____ EXCERPTED PASSAGE

Posted June. 22, 2023 07:59,   

Updated June. 22, 2023 07:59


A pretty girl sits alone at a cemetery, her white blouse dropping down from one of her shoulders. Her tearful eyes, full of tears, look upward. What may she be looking at? What has brought her here?

“Orphan Girl at the Cemetery,” painted by Eugène Delacroix in 1824, features a great depth of dimness and loneliness. As the title implies, this girl is left alone without her parents. Given that she is alone even until sundown in the cemetery, she may not have any relatives to turn to or any place to stay.

Delacroix worked on this painting not long after he debuted at the Salon in Paris in his mid-20s. His artistic interests in mythology and literature led the painter to choose related topics over the realities of the 19th century where he lived. Even his first work for the Salon was also inspired by Dante. However, news about the Greek War of Independence made him eager to gain recognition as a history painter by dealing with political events of his time. In April 1822, the Osman Turkish rulers of Greece brutally mass-killed some residents and enslaved others on Chios Island, which immediately enraged many European people, including Delacroix. To reveal the wrongdoings of the killers and warn about the fears and misery of war, he painted a four-meter-high work titled “The Chios Massacre.”

The portrait of the orphan is one of the studies he did before embarking on this large-scale project. This poor girl probably mirrors the fragments of the artist’s childhood days. The young boy, born to an up-class family in Paris, lost his father and mother at the age of 7 and 16, respectively, and ended up being raised by his sister, struggling financially.

Looking upward, her eyes, scared, shed tears. Distressed, she may be looking at the skies, presumably searching for God. Otherwise, might she feel resentful about Him? This miserable painting only reminds us that the weakest are most devastated by war.

________
____ INFORMATION PROVIDED

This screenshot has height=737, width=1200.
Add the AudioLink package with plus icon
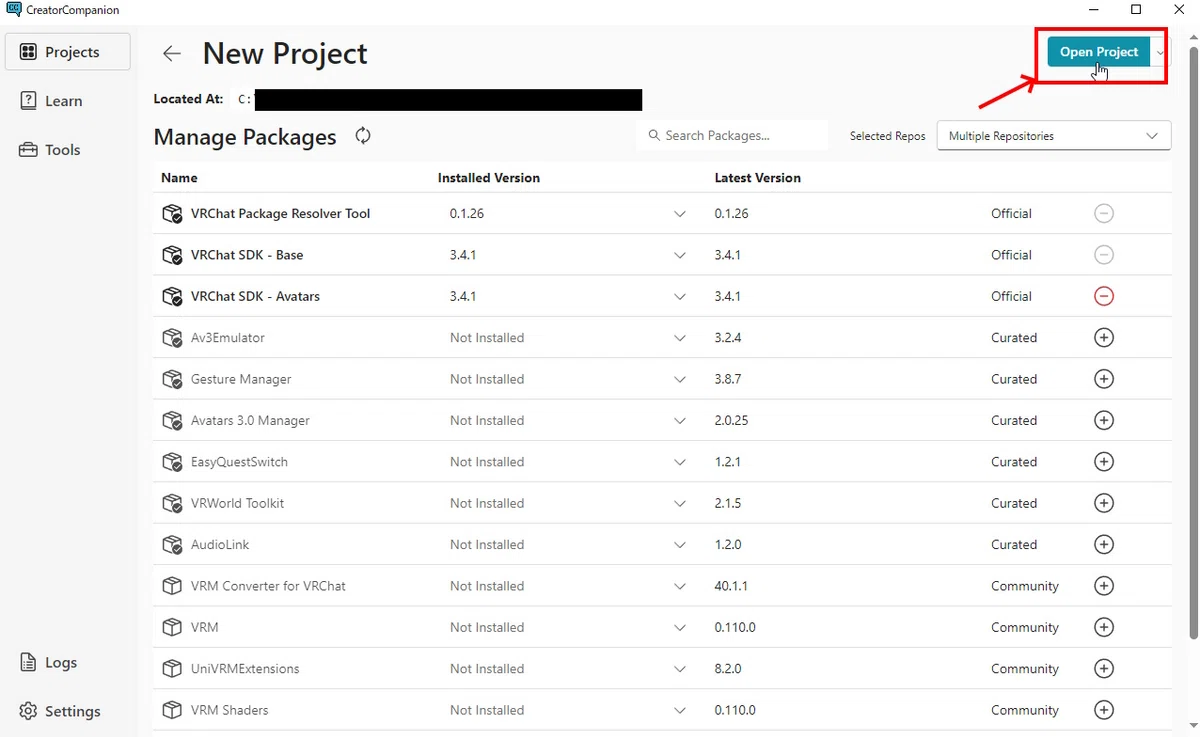pos(1104,545)
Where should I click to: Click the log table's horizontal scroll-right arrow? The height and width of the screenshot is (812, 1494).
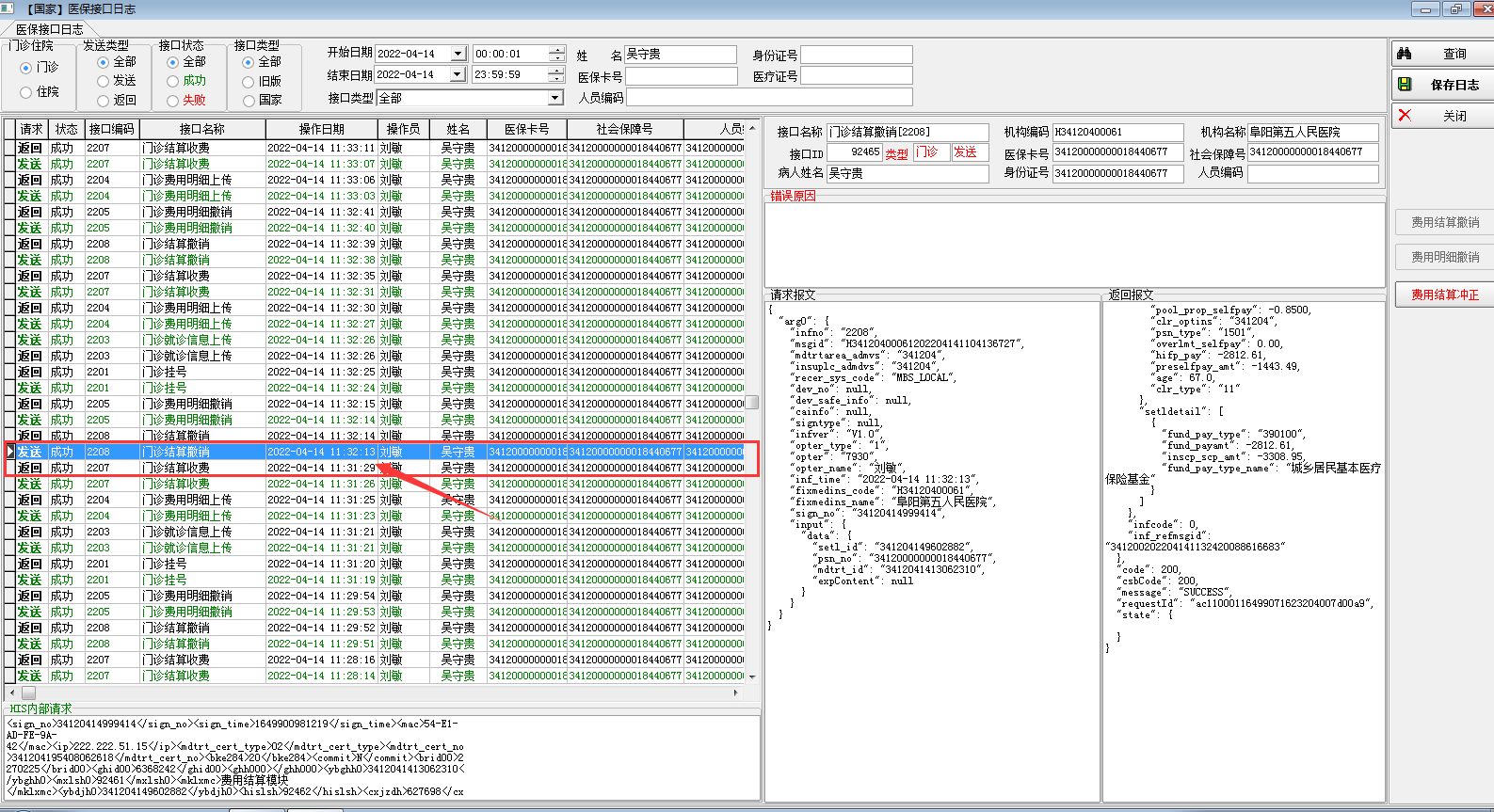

________

## EXERCISE SET
a - Answer the following from the Delacroix article:
(i) In what year did Delacroix paint "Orphan Girl at the Cemetery"?
(ii) In what month and year did the killings on Chios Island take place?
(iii) At what ages did Delacroix lose his father and his mother?
b - From the Delacroix article, return word for word the passage from "Posted June. 22, 2023" to "place to stay.".

## TASK ANSWERS
a -
(i) 1824
(ii) April 1822
(iii) His father at 7 and his mother at 16

b -
Posted June. 22, 2023 07:59,   

Updated June. 22, 2023 07:59


A pretty girl sits alone at a cemetery, her white blouse dropping down from one of her shoulders. Her tearful eyes, full of tears, look upward. What may she be looking at? What has brought her here?

“Orphan Girl at the Cemetery,” painted by Eugène Delacroix in 1824, features a great depth of dimness and loneliness. As the title implies, this girl is left alone without her parents. Given that she is alone even until sundown in the cemetery, she may not have any relatives to turn to or any place to stay.